How to Do a Split Without Hands

Sliding into a split is a thrilling feat, an inspired demonstration of both strength and flexibility. Performing a split without hands requires even greater muscular power and control. Of course, some degree of physical flexibility is innate. But to perform a split regularly and reliably requires consistent work over time to achieve and maintain an adequate level of litheness and muscular development. Making the hands-free split look easy is the province of the dedicated and experienced athlete or dancer.

Instructions

    • 1

      Warm up your entire body. Though it is important to limber up before any physical activity, warming up before attempting a split is even more critical. Not only do your legs and hips need to be prepared, your back, stomach and arms must also be included. Try yoga poses, such as the cobra, the cat-cow, the triangle and the sun salute series. To target hips, rock them from side to side and from front to back, then swivel them in a complete rotation, in a sort of mock belly dance movement. You can also choose Pilates or dance stretches that work the entire body.

    • 2

      Limber up your legs and hips via dynamic stretching. Extending your legs to their extreme and simply remaining in that position is less effective, according to Gymnastics Revolution, than extending the legs, returning them to their original position, relaxing the muscles, and extending them again.
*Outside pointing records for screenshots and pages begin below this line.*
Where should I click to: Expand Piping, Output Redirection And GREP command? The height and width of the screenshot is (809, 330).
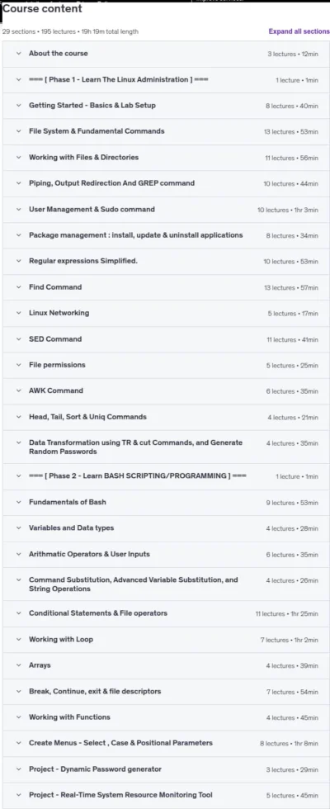pyautogui.click(x=166, y=183)
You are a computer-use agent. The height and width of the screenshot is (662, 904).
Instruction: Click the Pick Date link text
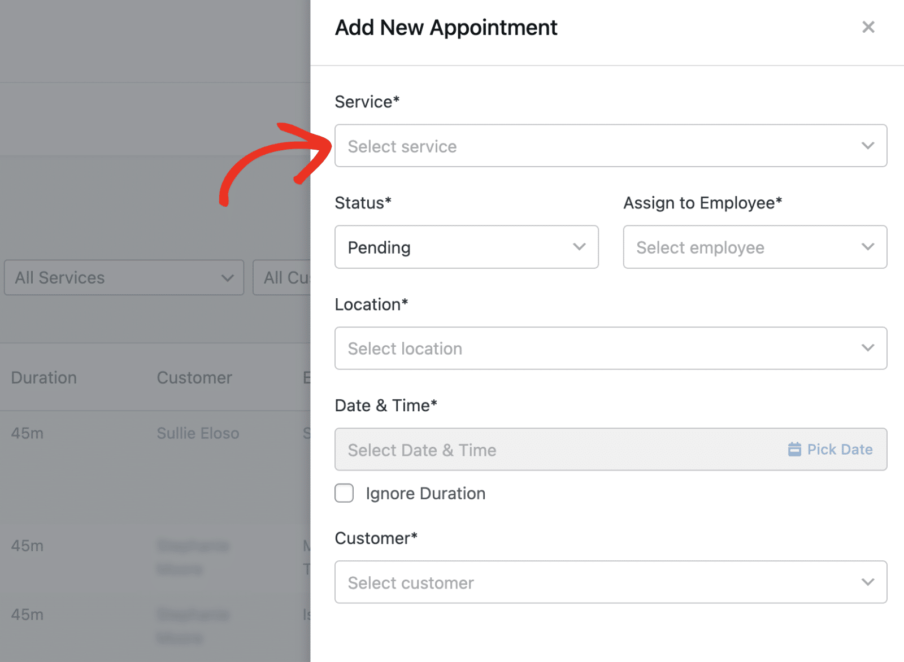(x=840, y=450)
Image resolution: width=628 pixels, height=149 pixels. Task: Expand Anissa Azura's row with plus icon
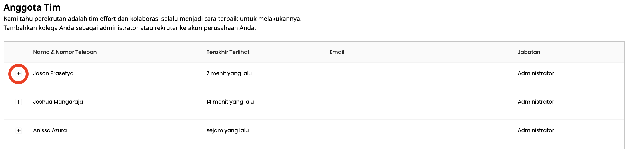click(x=19, y=131)
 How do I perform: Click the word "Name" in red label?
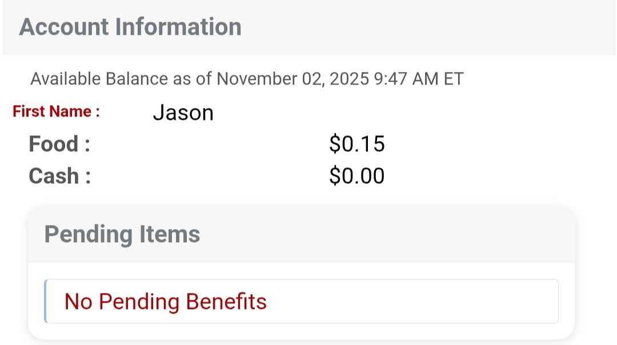[77, 111]
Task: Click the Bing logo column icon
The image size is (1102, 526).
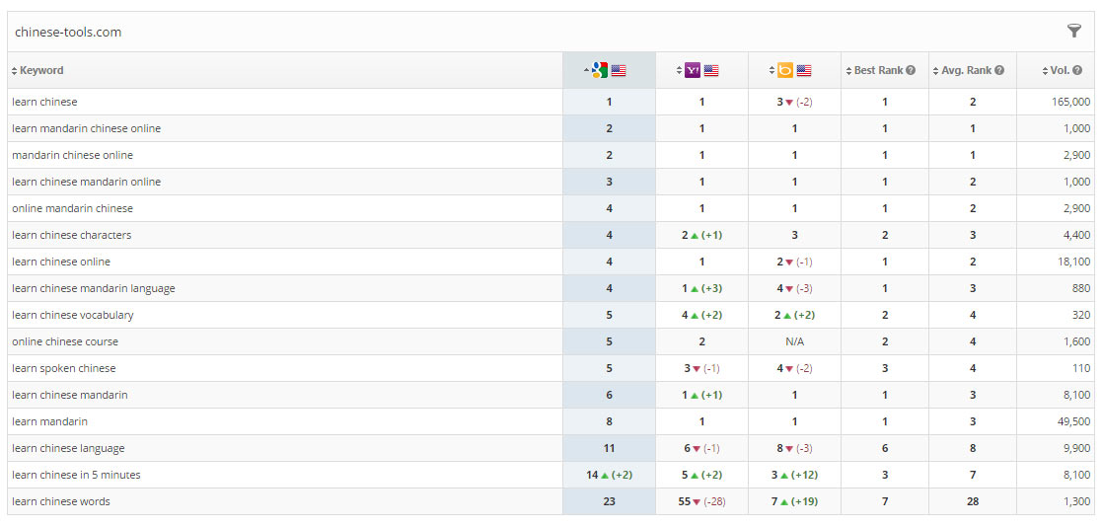Action: point(785,70)
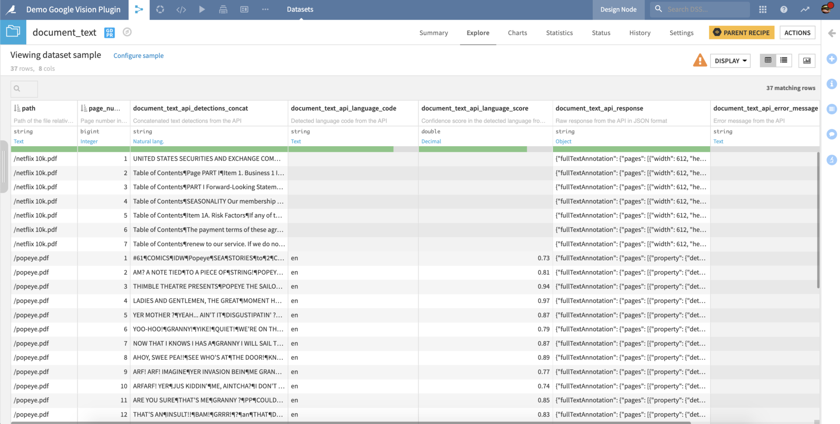Screen dimensions: 840x424
Task: Open the DISPLAY dropdown menu
Action: pyautogui.click(x=730, y=61)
Practice leg and hip stretches both on the floor and in a standing position -- that is, with one leg extended to the side, back or front -- for optimal results. Always start gently, allowing your muscles to release and your legs to extend further gradually. Jerking your legs violently into an extreme position can result in injury.

    • 3

      Engage your stomach muscles by contracting them firmly. Sliding into a split originates at your core. Starting out with flaccid or relaxed tummy muscles is not recommended.

    • 4

      Position your legs at about shoulder-width distance, so that the front foot points forward and the back foot points to the side.

    • 5

      Start sliding the front foot forward, keeping your stomach muscles contracted. As you approach the floor, raise your arms to the sides to keep your hands from touching the floor.

    • 6

      Settle your crotch on the floor, then lift your hands over your head, as a flourish.